* Instructions to follow
Could you repeat the entries below word for word, leaving nothing out?
** Opening Supplied data block **
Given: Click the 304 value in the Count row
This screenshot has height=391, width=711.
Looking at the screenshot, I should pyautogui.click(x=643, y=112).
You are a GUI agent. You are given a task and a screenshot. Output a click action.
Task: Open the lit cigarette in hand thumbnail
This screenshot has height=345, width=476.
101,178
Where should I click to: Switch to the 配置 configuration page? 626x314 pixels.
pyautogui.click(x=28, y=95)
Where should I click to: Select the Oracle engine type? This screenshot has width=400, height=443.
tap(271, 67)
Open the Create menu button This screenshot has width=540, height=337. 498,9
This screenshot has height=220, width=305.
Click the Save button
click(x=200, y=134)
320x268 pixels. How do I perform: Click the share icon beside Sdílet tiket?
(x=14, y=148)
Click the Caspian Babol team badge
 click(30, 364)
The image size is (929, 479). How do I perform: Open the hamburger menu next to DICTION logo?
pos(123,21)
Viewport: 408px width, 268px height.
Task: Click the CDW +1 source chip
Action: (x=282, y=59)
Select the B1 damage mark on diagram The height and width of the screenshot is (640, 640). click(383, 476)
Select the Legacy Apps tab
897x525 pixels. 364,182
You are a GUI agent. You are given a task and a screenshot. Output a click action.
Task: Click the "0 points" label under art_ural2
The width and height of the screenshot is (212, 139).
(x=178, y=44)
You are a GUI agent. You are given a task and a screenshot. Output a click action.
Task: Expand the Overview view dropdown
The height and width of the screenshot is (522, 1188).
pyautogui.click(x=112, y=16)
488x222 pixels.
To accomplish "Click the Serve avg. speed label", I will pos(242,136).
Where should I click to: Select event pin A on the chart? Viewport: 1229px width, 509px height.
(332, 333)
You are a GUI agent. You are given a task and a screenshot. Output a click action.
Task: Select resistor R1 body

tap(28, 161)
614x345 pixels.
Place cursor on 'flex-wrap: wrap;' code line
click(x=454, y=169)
** Closing Supplied data block **
* Exercise output
Given: Click the 304 value in the Count row
This screenshot has height=391, width=711.
Looking at the screenshot, I should pyautogui.click(x=643, y=112).
You are a GUI agent. You are given a task and a screenshot. Output a click action.
Task: Open the lit cigarette in hand thumbnail
This screenshot has height=345, width=476.
101,178
Where should I click to: Switch to the 配置 configuration page? 626x314 pixels.
pyautogui.click(x=28, y=95)
Where should I click to: Select the Oracle engine type? This screenshot has width=400, height=443.
tap(271, 67)
Open the Create menu button This screenshot has width=540, height=337. 498,9
This screenshot has height=220, width=305.
Click the Save button
click(x=200, y=134)
320x268 pixels. How do I perform: Click the share icon beside Sdílet tiket?
(x=14, y=148)
Click the Caspian Babol team badge
 click(30, 364)
The image size is (929, 479). How do I perform: Open the hamburger menu next to DICTION logo?
pos(123,21)
Viewport: 408px width, 268px height.
Task: Click the CDW +1 source chip
Action: (x=282, y=59)
Select the B1 damage mark on diagram The height and width of the screenshot is (640, 640). click(383, 476)
Select the Legacy Apps tab
897x525 pixels. 364,182
You are a GUI agent. You are given a task and a screenshot. Output a click action.
Task: Click the "0 points" label under art_ural2
The width and height of the screenshot is (212, 139).
(x=178, y=44)
You are a GUI agent. You are given a task and a screenshot. Output a click action.
Task: Expand the Overview view dropdown
The height and width of the screenshot is (522, 1188).
pyautogui.click(x=112, y=16)
488x222 pixels.
To accomplish "Click the Serve avg. speed label", I will pos(242,136).
Where should I click to: Select event pin A on the chart? Viewport: 1229px width, 509px height.
(332, 333)
You are a GUI agent. You are given a task and a screenshot. Output a click action.
Task: Select resistor R1 body

tap(28, 161)
614x345 pixels.
Place cursor on 'flex-wrap: wrap;' code line
click(x=454, y=169)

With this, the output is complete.